(Beginning of DATA IN THIS EXERCISE)
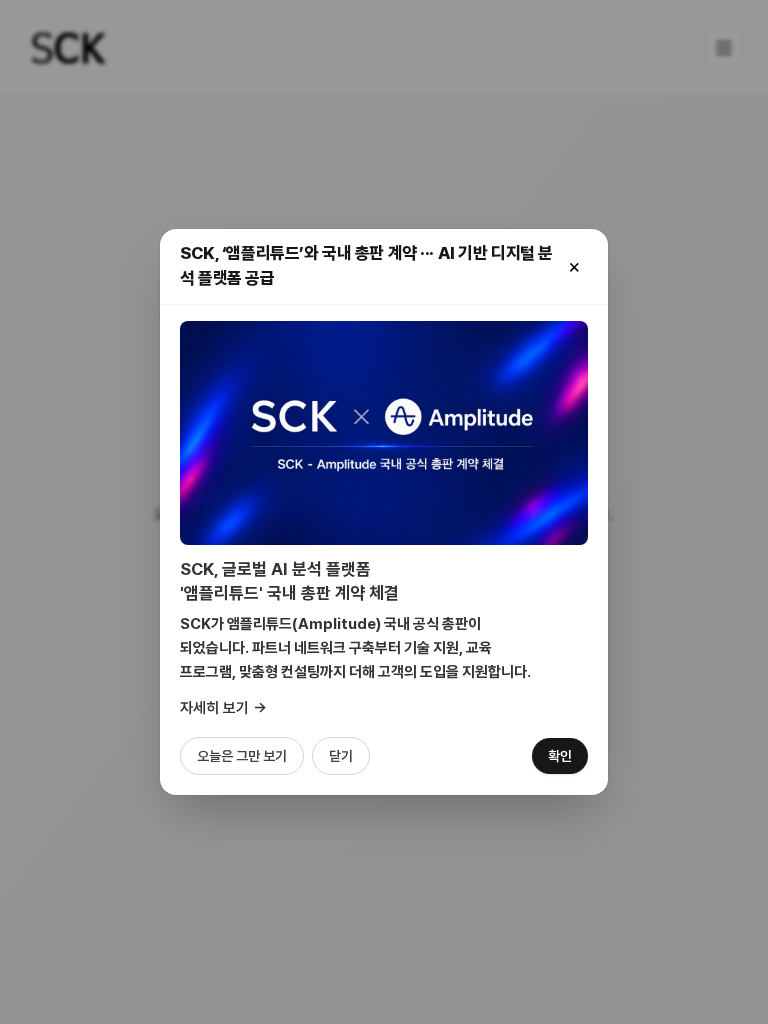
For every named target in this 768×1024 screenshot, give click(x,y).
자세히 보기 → (223, 708)
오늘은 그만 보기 (242, 756)
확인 (560, 756)
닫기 (341, 756)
(End of DATA IN THIS EXERCISE)
All of the records above should be reproduced exactly, with the pictures left out.

For every named target in this 768×1024 screenshot, give click(x,y).
자세히 보기 → (223, 708)
오늘은 그만 보기 (242, 756)
확인 (560, 756)
닫기 (341, 756)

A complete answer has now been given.